### GOAL
Copy out the data below, substituting "GUI assistant" for each occurrence of "GUI agent" and changing nothing else.

[Extracted records]
+ + + + +

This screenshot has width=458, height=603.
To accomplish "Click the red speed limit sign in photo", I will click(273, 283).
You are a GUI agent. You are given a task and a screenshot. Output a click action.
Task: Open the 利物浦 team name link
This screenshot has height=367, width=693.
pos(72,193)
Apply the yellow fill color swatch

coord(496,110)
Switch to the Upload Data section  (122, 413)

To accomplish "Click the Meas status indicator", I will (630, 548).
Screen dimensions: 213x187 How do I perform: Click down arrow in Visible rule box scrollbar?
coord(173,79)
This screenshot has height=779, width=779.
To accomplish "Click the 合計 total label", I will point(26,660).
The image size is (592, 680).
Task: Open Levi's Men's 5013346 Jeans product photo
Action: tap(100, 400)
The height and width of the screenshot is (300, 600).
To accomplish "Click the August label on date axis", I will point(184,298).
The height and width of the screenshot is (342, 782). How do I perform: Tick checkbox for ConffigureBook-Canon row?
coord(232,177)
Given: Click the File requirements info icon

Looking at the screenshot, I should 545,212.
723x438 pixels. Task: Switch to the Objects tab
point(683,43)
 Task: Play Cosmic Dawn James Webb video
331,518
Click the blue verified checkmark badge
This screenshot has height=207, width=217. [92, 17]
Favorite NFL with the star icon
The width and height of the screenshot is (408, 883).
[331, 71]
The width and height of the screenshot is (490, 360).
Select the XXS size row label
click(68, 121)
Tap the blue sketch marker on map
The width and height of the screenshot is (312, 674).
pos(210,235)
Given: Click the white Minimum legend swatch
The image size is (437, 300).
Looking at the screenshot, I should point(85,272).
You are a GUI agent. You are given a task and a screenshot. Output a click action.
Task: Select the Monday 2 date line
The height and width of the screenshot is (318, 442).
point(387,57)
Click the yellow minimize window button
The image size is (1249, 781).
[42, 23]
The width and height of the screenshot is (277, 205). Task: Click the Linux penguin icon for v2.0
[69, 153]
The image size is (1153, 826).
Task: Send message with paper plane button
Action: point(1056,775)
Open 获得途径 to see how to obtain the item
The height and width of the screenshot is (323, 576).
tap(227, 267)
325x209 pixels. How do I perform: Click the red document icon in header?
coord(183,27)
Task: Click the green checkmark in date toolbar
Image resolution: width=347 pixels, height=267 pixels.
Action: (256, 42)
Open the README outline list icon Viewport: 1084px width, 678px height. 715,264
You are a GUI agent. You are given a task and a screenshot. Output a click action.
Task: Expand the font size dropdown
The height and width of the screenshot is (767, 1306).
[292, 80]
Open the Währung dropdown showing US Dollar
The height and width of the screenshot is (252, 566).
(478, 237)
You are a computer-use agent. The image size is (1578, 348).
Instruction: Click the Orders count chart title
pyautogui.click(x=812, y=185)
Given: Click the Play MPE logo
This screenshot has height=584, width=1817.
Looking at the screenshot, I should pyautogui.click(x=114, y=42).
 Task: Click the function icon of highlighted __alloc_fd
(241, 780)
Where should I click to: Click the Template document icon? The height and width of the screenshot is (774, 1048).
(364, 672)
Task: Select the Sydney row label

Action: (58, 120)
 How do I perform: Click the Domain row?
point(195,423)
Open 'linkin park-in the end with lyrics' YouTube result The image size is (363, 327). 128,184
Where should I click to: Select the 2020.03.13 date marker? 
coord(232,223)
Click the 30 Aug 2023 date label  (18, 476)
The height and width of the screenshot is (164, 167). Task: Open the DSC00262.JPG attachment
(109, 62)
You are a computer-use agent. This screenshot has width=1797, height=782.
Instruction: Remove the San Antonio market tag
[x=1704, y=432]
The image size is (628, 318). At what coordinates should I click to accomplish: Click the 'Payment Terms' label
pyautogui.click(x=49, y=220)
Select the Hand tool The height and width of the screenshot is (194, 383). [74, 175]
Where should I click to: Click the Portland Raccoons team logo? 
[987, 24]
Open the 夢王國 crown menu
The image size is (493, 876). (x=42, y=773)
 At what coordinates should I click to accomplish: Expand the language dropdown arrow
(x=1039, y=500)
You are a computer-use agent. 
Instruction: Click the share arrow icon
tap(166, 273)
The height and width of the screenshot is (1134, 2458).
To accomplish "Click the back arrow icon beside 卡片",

+ + + + +

### RIGHT ANSWER
This screenshot has width=458, height=603.
To accomplish "Click the red speed limit sign in photo", I will click(273, 283).
You are a GUI assistant. You are given a task and a screenshot. Output a click action.
Task: Open the 利物浦 team name link
This screenshot has height=367, width=693.
pos(72,193)
Apply the yellow fill color swatch

coord(496,110)
Switch to the Upload Data section  (122, 413)

To accomplish "Click the Meas status indicator", I will (630, 548).
Screen dimensions: 213x187 How do I perform: Click down arrow in Visible rule box scrollbar?
coord(173,79)
This screenshot has height=779, width=779.
To accomplish "Click the 合計 total label", I will point(26,660).
The image size is (592, 680).
Task: Open Levi's Men's 5013346 Jeans product photo
Action: tap(100, 400)
The height and width of the screenshot is (300, 600).
To accomplish "Click the August label on date axis", I will point(184,298).
The height and width of the screenshot is (342, 782). How do I perform: Tick checkbox for ConffigureBook-Canon row?
coord(232,177)
Given: Click the File requirements info icon

Looking at the screenshot, I should 545,212.
723x438 pixels. Task: Switch to the Objects tab
point(683,43)
 Task: Play Cosmic Dawn James Webb video
331,518
Click the blue verified checkmark badge
This screenshot has height=207, width=217. [92, 17]
Favorite NFL with the star icon
The width and height of the screenshot is (408, 883).
[331, 71]
The width and height of the screenshot is (490, 360).
Select the XXS size row label
click(68, 121)
Tap the blue sketch marker on map
The width and height of the screenshot is (312, 674).
pos(210,235)
Given: Click the white Minimum legend swatch
The image size is (437, 300).
Looking at the screenshot, I should point(85,272).
You are a GUI assistant. You are given a task and a screenshot. Output a click action.
Task: Select the Monday 2 date line
The height and width of the screenshot is (318, 442).
point(387,57)
Click the yellow minimize window button
The image size is (1249, 781).
[42, 23]
The width and height of the screenshot is (277, 205). Task: Click the Linux penguin icon for v2.0
[69, 153]
The image size is (1153, 826).
Task: Send message with paper plane button
Action: point(1056,775)
Open 获得途径 to see how to obtain the item
The height and width of the screenshot is (323, 576).
tap(227, 267)
325x209 pixels. How do I perform: Click the red document icon in header?
coord(183,27)
Task: Click the green checkmark in date toolbar
Image resolution: width=347 pixels, height=267 pixels.
Action: (256, 42)
Open the README outline list icon Viewport: 1084px width, 678px height. 715,264
You are a GUI assistant. You are given a task and a screenshot. Output a click action.
Task: Expand the font size dropdown
The height and width of the screenshot is (767, 1306).
[292, 80]
Open the Währung dropdown showing US Dollar
The height and width of the screenshot is (252, 566).
(478, 237)
You are a computer-use agent. The image size is (1578, 348).
Instruction: Click the Orders count chart title
pyautogui.click(x=812, y=185)
Given: Click the Play MPE logo
This screenshot has height=584, width=1817.
Looking at the screenshot, I should pyautogui.click(x=114, y=42).
 Task: Click the function icon of highlighted __alloc_fd
(241, 780)
Where should I click to: Click the Template document icon? The height and width of the screenshot is (774, 1048).
(364, 672)
Task: Select the Sydney row label

Action: (58, 120)
 How do I perform: Click the Domain row?
point(195,423)
Open 'linkin park-in the end with lyrics' YouTube result The image size is (363, 327). 128,184
Where should I click to: Select the 2020.03.13 date marker? 
coord(232,223)
Click the 30 Aug 2023 date label  (18, 476)
The height and width of the screenshot is (164, 167). Task: Open the DSC00262.JPG attachment
(109, 62)
You are a computer-use agent. This screenshot has width=1797, height=782.
Instruction: Remove the San Antonio market tag
[x=1704, y=432]
The image size is (628, 318). At what coordinates should I click to accomplish: Click the 'Payment Terms' label
pyautogui.click(x=49, y=220)
Select the Hand tool The height and width of the screenshot is (194, 383). [74, 175]
Where should I click to: Click the Portland Raccoons team logo? 
[987, 24]
Open the 夢王國 crown menu
The image size is (493, 876). (x=42, y=773)
 At what coordinates should I click to accomplish: Expand the language dropdown arrow
(x=1039, y=500)
You are a computer-use agent. 
Instruction: Click the share arrow icon
tap(166, 273)
The height and width of the screenshot is (1134, 2458).
To accomplish "Click the back arrow icon beside 卡片",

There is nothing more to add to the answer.